Entering edit mode
7.1 years ago
Kritika
▴
270
Hi All
Recently i got whole genome seq data of allotetraploid genome(Plant) generated from illumina
the basic pipleine which i am following is
1)Fastqc (Quality check)
2)Trimming if required
3)Mapping against reference
4)Snp Call using GATK or Samtools
5)Snp prirotization using SnpEff
My query is what all check points i need to make to get better results. and how I will be interpreting snps from allotetrapoid genome from vcf file. If any experienced answer will be highly appreciated
Thank You!!!
If it is an allotetraploid (is it durum wheat? :P) then you treat each homoeologous genome as a diploid. Think carefully about trimming, though. You want to remove adapter contamination and then filter low quality reads. Especially if you have a highly repetitive genome, you don't want to lose too much length in order to not generate misaligned reads. The most quality trimming should be to get rid off < phred 3 bases on the ends. For calling you can also use freebayes. And for SNP effect prediction (and thus prioritization) you can also have a look into VEP - Variant Effect Predictor.
Hi @cschu181 How should i treat homoelogous as diploid i have reference genome of samples (Cotton AADD type ).

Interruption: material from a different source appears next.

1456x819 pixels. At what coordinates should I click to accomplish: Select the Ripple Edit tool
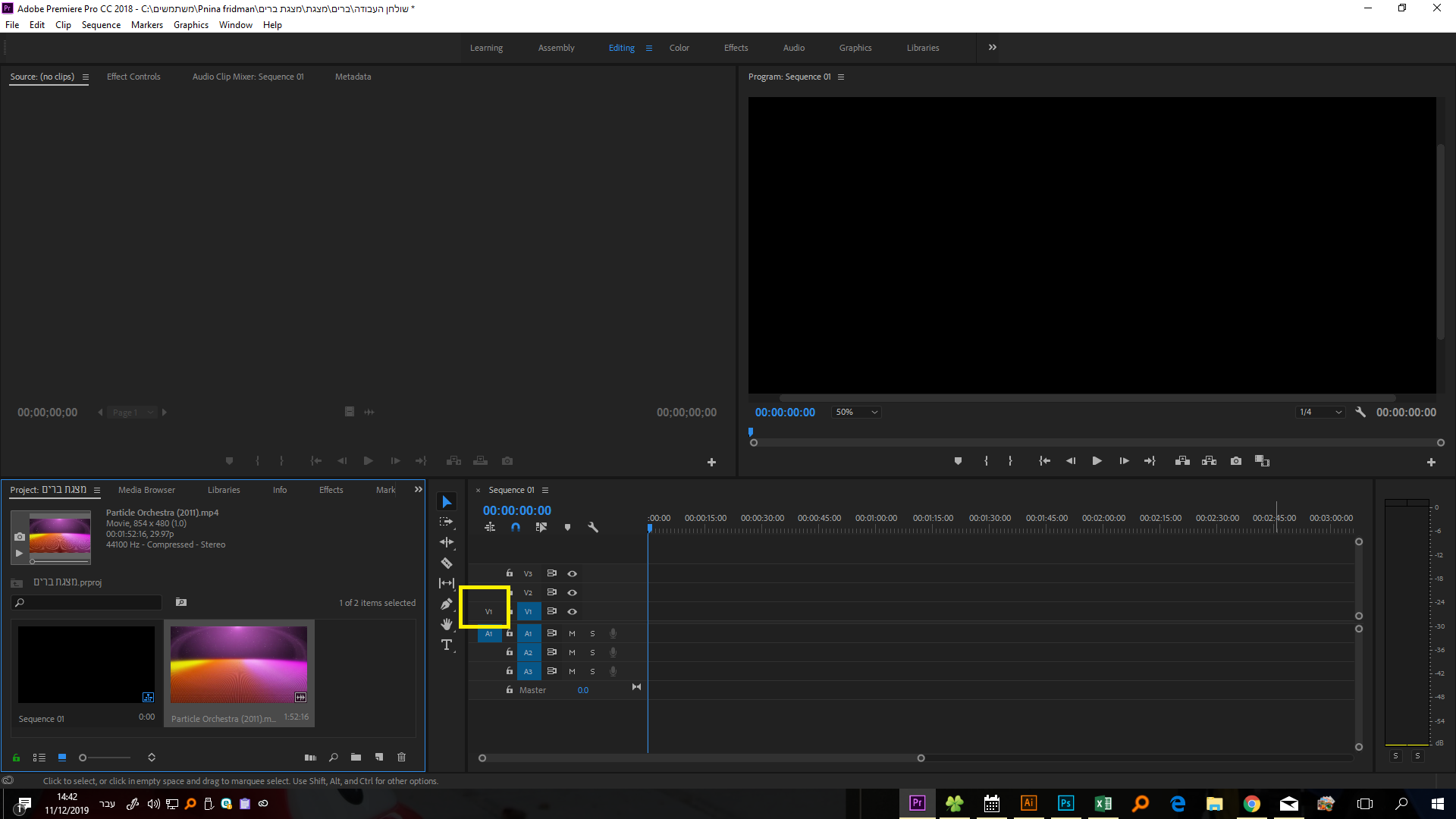[x=447, y=542]

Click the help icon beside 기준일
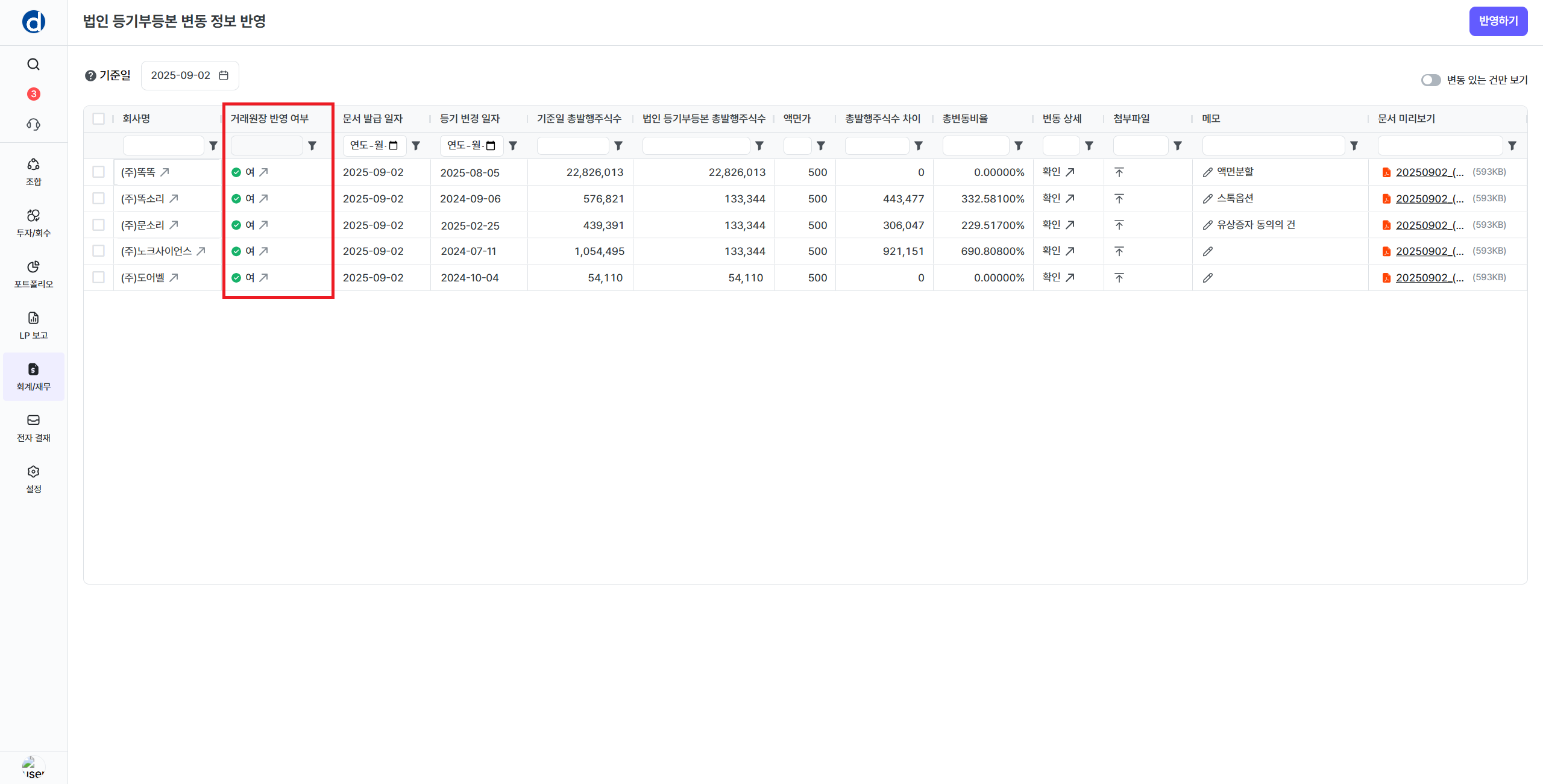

In the case of allotetraploids, you're not dealing with 4 copies of the same chromosome. Instead, you treat A and D chromosomes as different entities, with 2 copies each. In practice, this means that if your SNP Caller allows you to set ploidy, then you can set it to (or leave it at) diploid. For, say, potato, you'd set ploidy to 4, as it is a (non-allo)-tetraploid.
So you meant to say in my freebayes tool I have to set ploidy parameter as 2 rather 4 right !!
Yes, and in GATK Haplotype Caller you can leave the default setting of 2.